Salah satu pertemuan dengan CALEG dari PPP

Baru2 ini aku menghadiri sebuah acara yang dalam "kondisi normal" tidak akan saya hadiri. Mungkin ini juga karena kejadian itu terjadi dalam kesempatan yang "tidak normal". Singkat kata saya hadir dalam pertemuan dengan seorang CALEG DPR-RI dari PPP, DAPIL Jawa Barat VI yang membawahi kora Bekasi dan Depok, dr Syahrizal Syarif. Beliau juga adalah Ketua Badan Pelayanan Kesehatan NU, alias MENTERI KESEHATAN NU. Dalam kondisi normal, saya tidak akan hadir di dalam acara demikian, tapi forum tersebut memang sebuah forum "elite" yang dihadiri kurang dari 20 orang, dan diselenggarakan dalam sebuah format diskusi, yang bukan saja dialogis, tapi akademis. Pertemuan ini diadakan di Cak Tarno Institute, sebuah ajang debat yang kami bentuk di sebuah kios buku milik Cak Tarno, di bilangan UI Depok. Yang hadir di sana adalah dosen berbagai perguruan tinggi termasuk UI dan juga mahasiswa yang sebagian besar mahasiswa S2 atau S3, tapi tidak menutup kemungkinan rakyat jelata juga hadir. Karena forumnya memang forum akademik, yang terjadi bukanlah sebuah kampanye melainkan membedah persoalan bangsa, dalam hal ini adalah masalah kesehatan masyarakat, sesuai dengan bidang dr Syarif. Permasalahannya ternyata sangat pelik dan akan coba saya uraikan secara ringkas.

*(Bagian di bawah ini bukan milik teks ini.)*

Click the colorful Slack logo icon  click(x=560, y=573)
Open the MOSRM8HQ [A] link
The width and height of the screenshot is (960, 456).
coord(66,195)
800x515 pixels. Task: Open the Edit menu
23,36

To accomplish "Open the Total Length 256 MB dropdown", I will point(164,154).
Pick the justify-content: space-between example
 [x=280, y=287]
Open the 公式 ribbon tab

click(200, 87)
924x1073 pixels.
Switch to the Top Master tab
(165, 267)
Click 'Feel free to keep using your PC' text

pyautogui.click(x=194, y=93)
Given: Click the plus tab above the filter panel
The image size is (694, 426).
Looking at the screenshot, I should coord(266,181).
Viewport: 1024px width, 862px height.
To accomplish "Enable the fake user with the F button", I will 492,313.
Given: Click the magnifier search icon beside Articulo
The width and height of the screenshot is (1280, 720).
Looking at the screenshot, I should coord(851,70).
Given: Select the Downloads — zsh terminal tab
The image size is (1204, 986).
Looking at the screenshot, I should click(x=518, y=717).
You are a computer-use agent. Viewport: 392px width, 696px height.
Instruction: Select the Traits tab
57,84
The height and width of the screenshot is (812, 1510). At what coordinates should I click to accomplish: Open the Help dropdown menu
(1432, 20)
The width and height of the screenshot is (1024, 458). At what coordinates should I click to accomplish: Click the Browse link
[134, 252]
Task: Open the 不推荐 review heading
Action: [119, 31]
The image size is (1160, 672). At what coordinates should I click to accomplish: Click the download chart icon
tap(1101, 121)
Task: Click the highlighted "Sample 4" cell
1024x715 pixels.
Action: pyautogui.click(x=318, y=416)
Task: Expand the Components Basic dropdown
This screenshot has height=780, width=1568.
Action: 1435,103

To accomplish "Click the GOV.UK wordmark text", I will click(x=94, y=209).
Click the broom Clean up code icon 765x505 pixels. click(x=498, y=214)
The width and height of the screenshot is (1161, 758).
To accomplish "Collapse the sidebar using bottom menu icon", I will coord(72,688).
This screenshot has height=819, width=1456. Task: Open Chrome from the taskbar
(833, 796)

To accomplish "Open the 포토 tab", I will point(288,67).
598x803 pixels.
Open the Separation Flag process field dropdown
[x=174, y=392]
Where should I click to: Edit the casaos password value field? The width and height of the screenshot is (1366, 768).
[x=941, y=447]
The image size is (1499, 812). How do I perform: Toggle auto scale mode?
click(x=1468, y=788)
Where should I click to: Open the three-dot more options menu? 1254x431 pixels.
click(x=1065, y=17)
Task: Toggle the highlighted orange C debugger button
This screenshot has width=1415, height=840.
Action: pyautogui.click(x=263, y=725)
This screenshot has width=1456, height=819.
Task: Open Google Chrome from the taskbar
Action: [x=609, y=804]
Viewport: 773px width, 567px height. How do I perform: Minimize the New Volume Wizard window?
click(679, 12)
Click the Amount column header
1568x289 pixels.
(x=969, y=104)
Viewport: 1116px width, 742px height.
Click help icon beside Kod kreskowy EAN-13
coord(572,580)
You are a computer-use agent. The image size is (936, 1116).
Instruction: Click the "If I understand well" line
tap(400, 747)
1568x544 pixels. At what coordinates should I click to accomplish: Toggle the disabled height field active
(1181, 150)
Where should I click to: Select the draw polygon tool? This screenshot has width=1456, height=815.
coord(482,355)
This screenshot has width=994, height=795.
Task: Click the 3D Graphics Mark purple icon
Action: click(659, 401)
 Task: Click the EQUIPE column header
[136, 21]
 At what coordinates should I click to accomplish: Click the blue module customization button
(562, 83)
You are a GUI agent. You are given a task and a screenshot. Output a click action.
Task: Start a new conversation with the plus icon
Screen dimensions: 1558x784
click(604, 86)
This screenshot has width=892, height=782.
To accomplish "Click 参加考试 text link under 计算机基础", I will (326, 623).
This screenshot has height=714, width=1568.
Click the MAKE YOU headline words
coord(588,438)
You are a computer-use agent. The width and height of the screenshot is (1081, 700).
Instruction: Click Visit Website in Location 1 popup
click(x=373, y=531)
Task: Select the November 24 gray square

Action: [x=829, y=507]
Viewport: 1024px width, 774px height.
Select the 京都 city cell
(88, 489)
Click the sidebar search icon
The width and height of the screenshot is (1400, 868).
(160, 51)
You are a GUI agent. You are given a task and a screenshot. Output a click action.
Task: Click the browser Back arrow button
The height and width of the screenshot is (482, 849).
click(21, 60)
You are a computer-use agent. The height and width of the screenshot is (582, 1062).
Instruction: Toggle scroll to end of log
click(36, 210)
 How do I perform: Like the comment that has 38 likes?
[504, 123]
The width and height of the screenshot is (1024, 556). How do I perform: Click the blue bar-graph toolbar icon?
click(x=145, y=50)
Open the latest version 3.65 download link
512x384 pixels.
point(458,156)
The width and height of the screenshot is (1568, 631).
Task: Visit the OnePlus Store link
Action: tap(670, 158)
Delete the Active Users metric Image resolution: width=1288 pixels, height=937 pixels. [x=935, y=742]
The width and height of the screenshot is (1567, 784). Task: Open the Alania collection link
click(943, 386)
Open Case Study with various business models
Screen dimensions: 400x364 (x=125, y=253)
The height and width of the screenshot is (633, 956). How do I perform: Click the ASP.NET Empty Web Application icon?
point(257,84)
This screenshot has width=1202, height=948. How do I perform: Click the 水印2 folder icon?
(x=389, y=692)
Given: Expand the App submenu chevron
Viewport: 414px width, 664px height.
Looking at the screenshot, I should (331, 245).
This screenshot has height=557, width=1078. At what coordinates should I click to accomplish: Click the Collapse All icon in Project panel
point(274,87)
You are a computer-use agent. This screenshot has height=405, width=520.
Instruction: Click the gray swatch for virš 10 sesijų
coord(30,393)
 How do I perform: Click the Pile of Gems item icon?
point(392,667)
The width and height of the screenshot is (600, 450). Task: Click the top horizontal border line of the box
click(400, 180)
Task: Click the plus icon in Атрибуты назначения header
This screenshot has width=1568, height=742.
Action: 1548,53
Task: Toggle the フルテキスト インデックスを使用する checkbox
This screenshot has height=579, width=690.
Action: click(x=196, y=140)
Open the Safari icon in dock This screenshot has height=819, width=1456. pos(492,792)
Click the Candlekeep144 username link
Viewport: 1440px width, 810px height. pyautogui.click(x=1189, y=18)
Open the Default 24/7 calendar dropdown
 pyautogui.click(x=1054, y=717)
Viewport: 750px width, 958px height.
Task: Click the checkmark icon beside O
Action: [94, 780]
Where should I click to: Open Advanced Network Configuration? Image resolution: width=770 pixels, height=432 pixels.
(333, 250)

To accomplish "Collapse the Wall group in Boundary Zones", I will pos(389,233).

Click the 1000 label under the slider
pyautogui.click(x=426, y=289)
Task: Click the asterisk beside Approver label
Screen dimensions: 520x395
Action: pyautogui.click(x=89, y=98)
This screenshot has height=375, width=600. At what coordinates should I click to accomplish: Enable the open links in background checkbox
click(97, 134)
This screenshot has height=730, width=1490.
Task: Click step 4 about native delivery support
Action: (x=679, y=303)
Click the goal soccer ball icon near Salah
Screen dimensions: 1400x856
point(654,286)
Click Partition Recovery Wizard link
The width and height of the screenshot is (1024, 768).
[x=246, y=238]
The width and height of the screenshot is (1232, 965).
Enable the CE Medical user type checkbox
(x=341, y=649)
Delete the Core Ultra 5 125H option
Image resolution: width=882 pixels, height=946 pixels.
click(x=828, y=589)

1. Alokasi dana APBN maupun APBD untuk kesehatan memang sangat kecil, baru mencapai 2.8%, jauh di bawah standar WHO yaitu 15% (angka 15% sebenarnya arbitrer karena, besarnya anggaran kesehatan tentunya tergantung dari berapa APBN total itu sendiri. Biarpun persentasenya kecil, kalau APBN-nya besar, tentunya memadai. Untuk kasus Indonesia, 2.8% memang kecil dan tidak memadai). Ini disebabkan salah satunya karena paradigma pemerintah yang memandang sektor kesehatan sebagai sektor penghabis uang, bukan sebuah sektor untuk investasi SDM masa depan. dr Syahrizal Syarif, tidak macam2 dalam kampanyenya dengan memberikan segepok janji, hanya satu saja, wujudkan 15% anggaran kesehatan. Akibat minimnya anggaran kesehatan, membuat pemerintah memang tidak mampu meng-cover biaya kesehatan.

2. Pembiayaan kesehatan, jika mau ditanggung oleh pemerintah, harus dilakukan dalam skema asuransi kesehatan. Asuransi kesehatan masih problematik di Indonesia, karena pemerintah belum meng-cover seluruh penduduk, baru yang miskin saja, dan itu pun masih problematik. Dalam hal ini memang ada dua mahzab yang bertarung: yang pertama liberal ala Amerika, yang kedua sosial demokrat ala Eropa. Gaya Amerika mengatakan bahwa freedom, berarti free to choose, bebas memilih pengobatan yang ia inginkan. Asumsinya juga adalah persaingan bebas dapat menurunkan biaya pengobatan. Gaya Eropa mengatakan bahwa freedom, berarti free from sickness. Penyelenggaraan kesehatan di take-over oleh negara untuk menjamin itu. Indonesia tidak jelas menganut yang mana.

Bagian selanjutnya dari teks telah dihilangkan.